Наконец Островский поднялся на ноги, а веселый человек занял освободившееся место. У дверей, в углу, двое занимаются утренней зарядкой. Один, самый молодой из всех, очевидно, спортсмен, машет руками; другой, маленький подвижный человечек, очень похожий на старую обезьянку, наполоскавшись у крана, энергично растирает полотенцем волосатую грудь, потом поочередно поднимает руки и ноги. Шаркая галошами по мокрому полу, дежурные пронесли к двери пустые параши. Яростно принялись драить песком до блеска, особенно медные кольца вокруг параш. Меня схватил за руку Островский:
— Что вы задумались? Оправка кончится, не успеете…
— Ну и что?
— Как что? Нельзя же так.
— Потерплю.
— Что вы! Как можно! Терпеть придется до вечера, попка не выпустит.
— Какой попка?
— Ах, боже мой, они так называют надзирателей.
— Скажите, а кто этот шутник с хлебным шариком?

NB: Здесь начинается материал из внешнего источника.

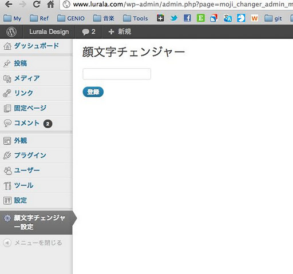293x274 pixels.
Task: Open the Google Translate bookmark icon
Action: [228, 18]
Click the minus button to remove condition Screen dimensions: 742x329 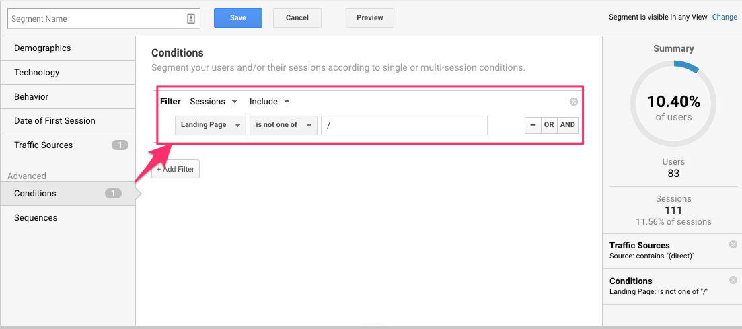point(533,125)
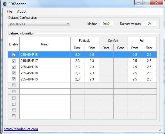
Task: Minimize the RDKSeditor window
Action: [139, 3]
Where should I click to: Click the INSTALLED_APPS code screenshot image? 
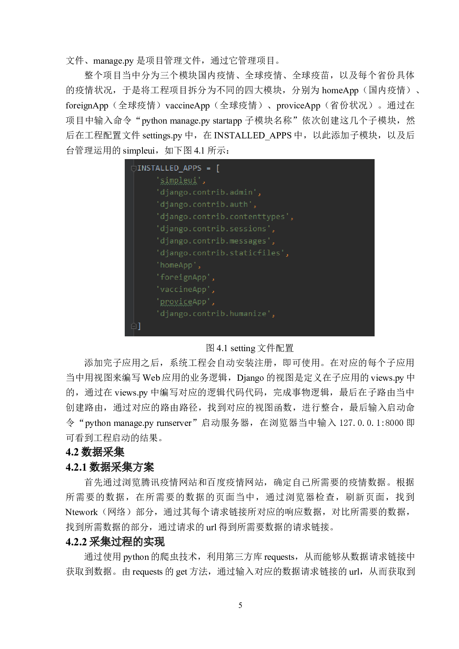[249, 248]
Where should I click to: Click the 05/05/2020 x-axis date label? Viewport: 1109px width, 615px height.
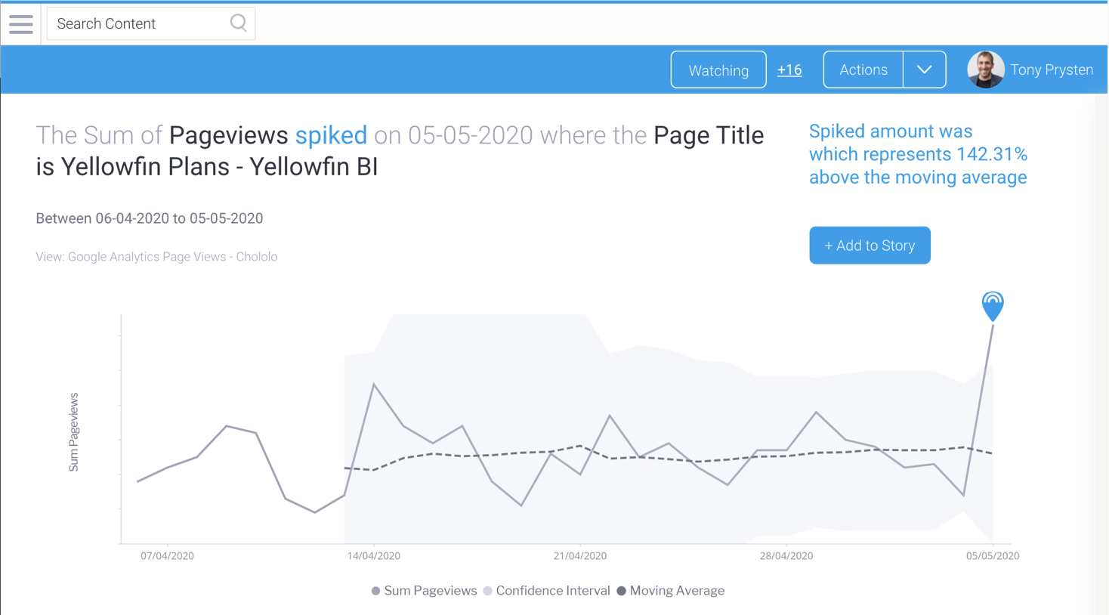(992, 556)
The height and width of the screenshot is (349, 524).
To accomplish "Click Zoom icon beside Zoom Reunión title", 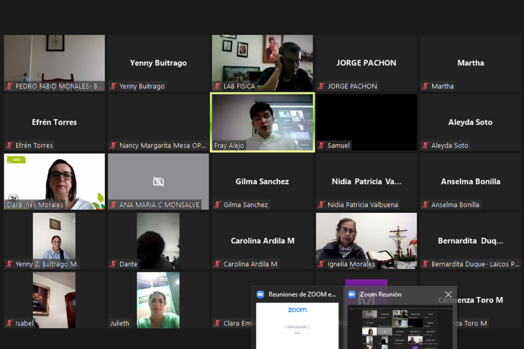I will point(352,294).
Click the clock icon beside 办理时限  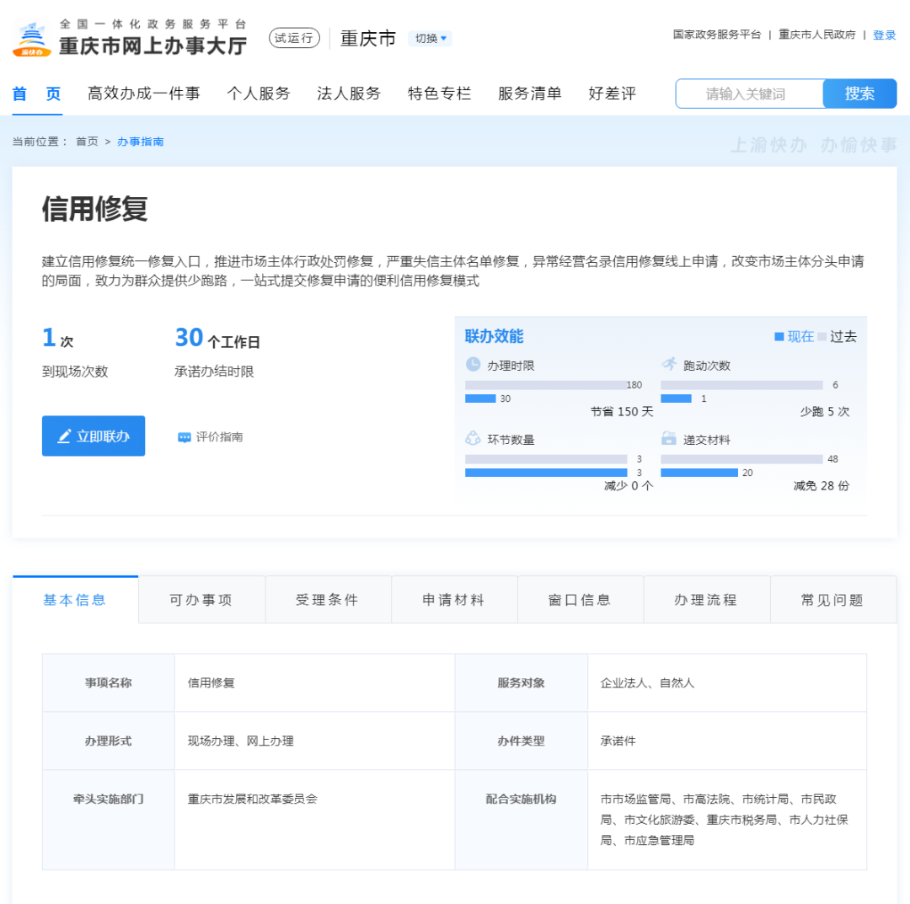[x=473, y=365]
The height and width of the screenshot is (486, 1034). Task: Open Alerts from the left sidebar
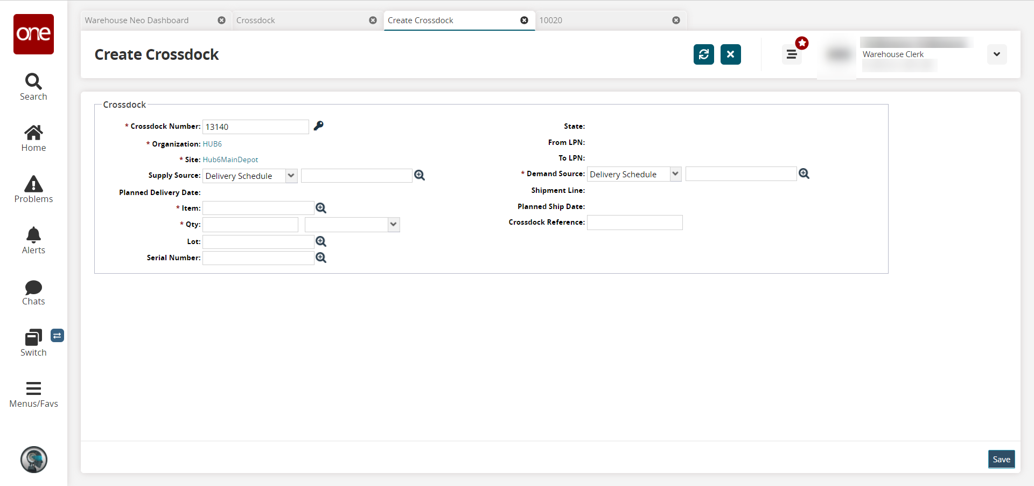tap(33, 240)

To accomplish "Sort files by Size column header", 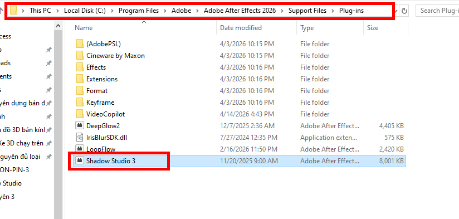I will (x=373, y=28).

— А, вы видели? Как вам это нравится? Вы думали, Островский не сумеет за себя постоять?.. Ничего, хватит еще духу. А ведь он безобидный, очень хороший человек, очень добрый, известный инженер. Его посылали в Америку, а теперь дали шестой и седьмой пункты.
— А это что такое?
— Раз был в Америке, значит — шпион, получай шестой пункт 58 статьи, а раз инженер, значит — вредитель, получай седьмой пункт, а вам как историку-преподавателю полагается десятый пункт.
— А это что?
— Антисоветская агитация, болтун, самый легкий пункт, а самые страшные — шестой и восьмой, а еще страшнее первый-А, и еще страшней — первый-Б. — А чем?
— Восьмой — это террор, первый-А — измена родине, первый-Б — измена родине для военных. По первому А и Б — расстрел, а члены семьи изменника заключаются в отдаленные лагеря на пять лет, а после отбытия срока высылаются в отдаленные места.
— Что же это творится?
— Верите ли, — продолжает Островский, — я ведь абсолютно ни в чем не виноват, а подписал на себя одиннадцатый пункт — участие в контрреволюционной организации.
— Так зачем же подписали?
— Может, я не прав, не хватило сил, но ведь это надо пережить. Слушайте, что я вам скажу. Почти все здесь очень, очень честные безвинные люди, много старых коммунистов, а девяносто процентов подписали на себя ложные показания. Здесь сидел Гриша Салнин, пять дней назад взяли из камеры, тоже дал показания, а ведь железо, а не человек, латышский стрелок, телохранитель Ленина. Не тот, из фильма, — выдуманный, а настоящий, — на трибунале открыл спину, вся в рубцах, послали на переследствие за недостаточностью материалов.